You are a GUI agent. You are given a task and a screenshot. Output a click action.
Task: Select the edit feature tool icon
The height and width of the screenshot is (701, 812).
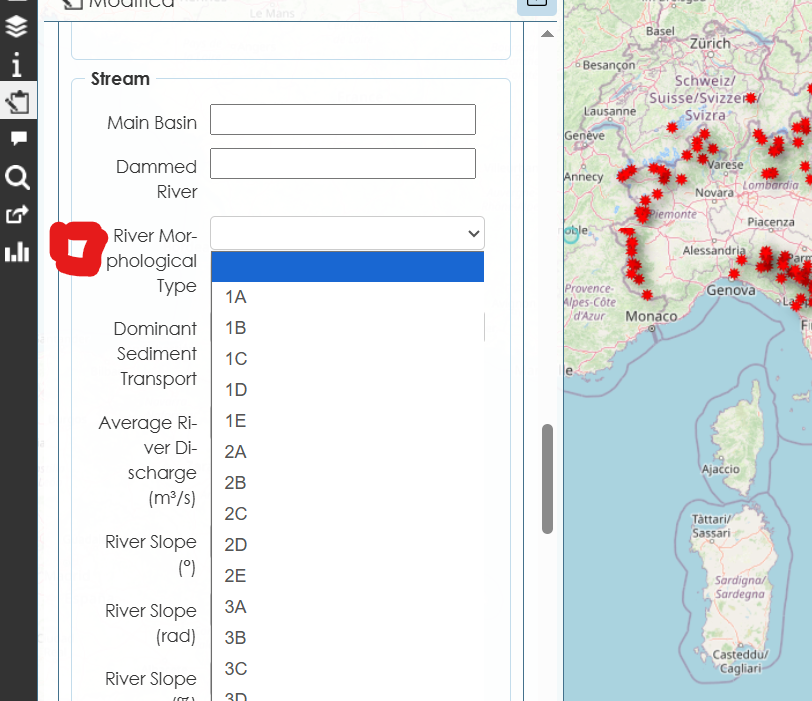pyautogui.click(x=17, y=101)
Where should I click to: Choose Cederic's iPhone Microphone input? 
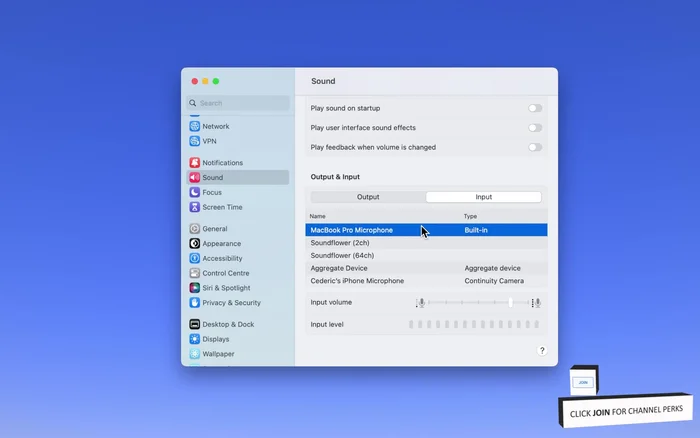(357, 281)
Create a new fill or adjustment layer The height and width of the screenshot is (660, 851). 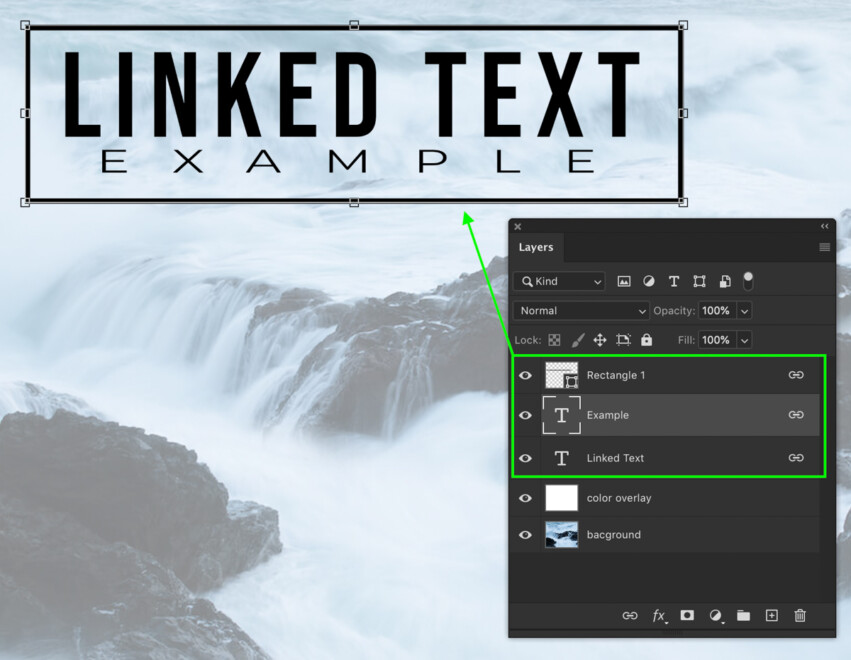(x=714, y=616)

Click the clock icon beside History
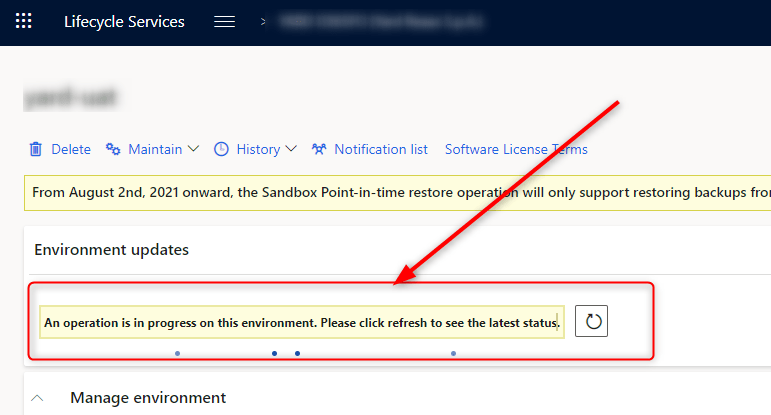pos(221,149)
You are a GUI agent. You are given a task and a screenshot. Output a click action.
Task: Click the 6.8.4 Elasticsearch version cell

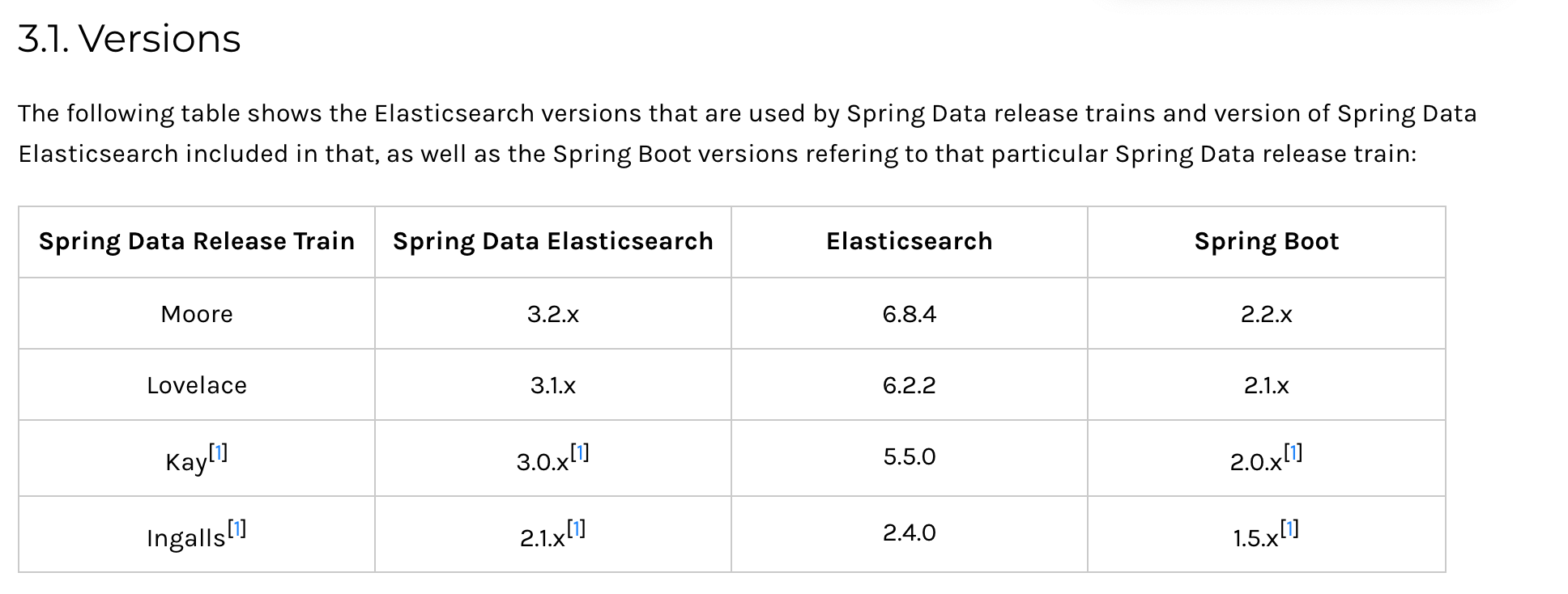pyautogui.click(x=910, y=314)

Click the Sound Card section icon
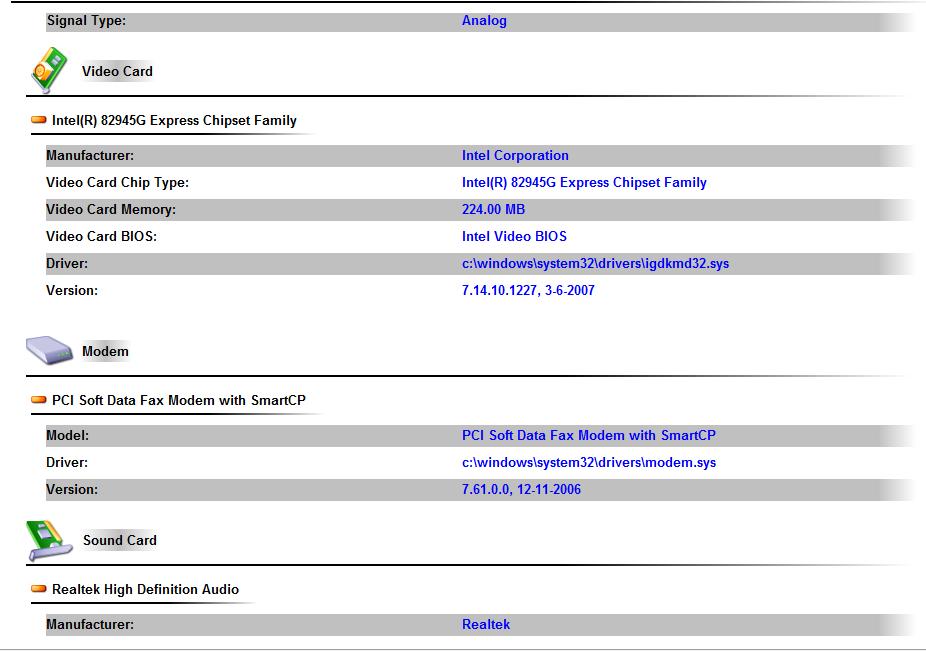(49, 540)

----------------------------------------

_EXERCISE INSTRUCTIONS_
Please write out the lines above exactly, from the one that contains "Task: Click the" through the final line, and include none of the pictures.

_TASK RESULT_
Task: Click the 6.8.4 Elasticsearch version cell

pyautogui.click(x=910, y=314)

Click the Sound Card section icon
(49, 540)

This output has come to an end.